→ Exercise prompt:
Please repeat, from the entries that follow, the lines from the one containing "1361x667 pixels." through the one containing "Select the Movies-Comparison heading link" exactly, adding nothing.

→ Raw data:
————

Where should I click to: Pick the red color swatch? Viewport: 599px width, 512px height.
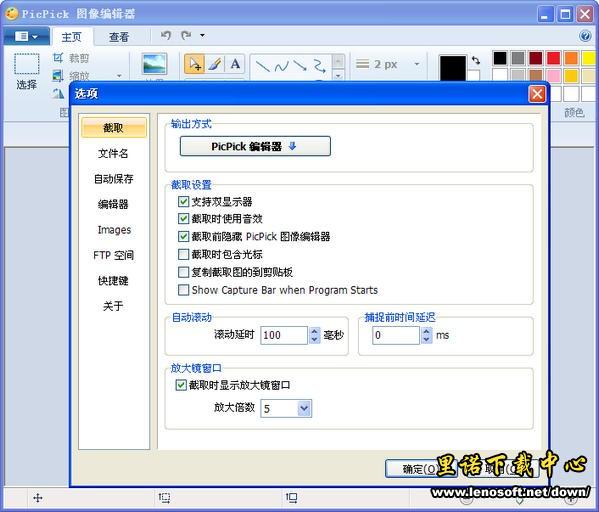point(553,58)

————

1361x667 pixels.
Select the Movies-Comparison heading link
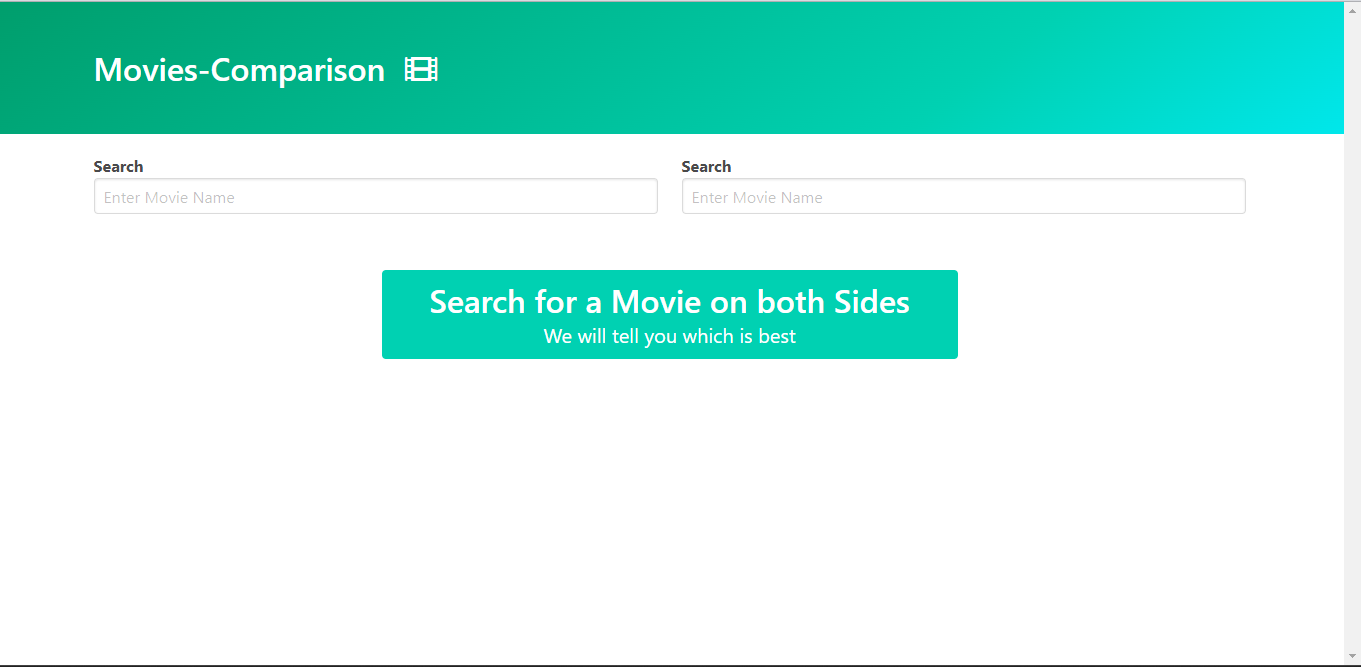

————

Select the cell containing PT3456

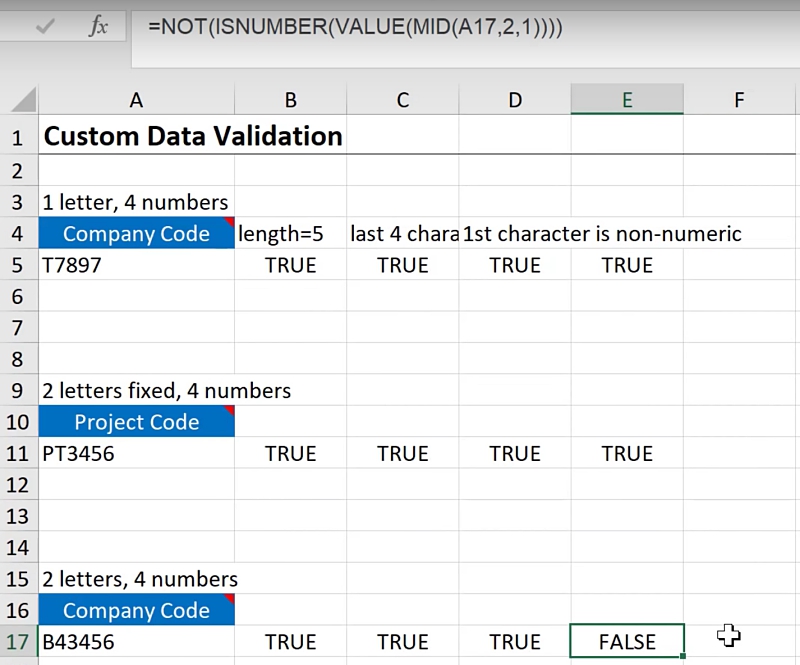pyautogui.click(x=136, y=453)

————

→ Solution to the exercise:
1361x667 pixels.
Select the Movies-Comparison heading link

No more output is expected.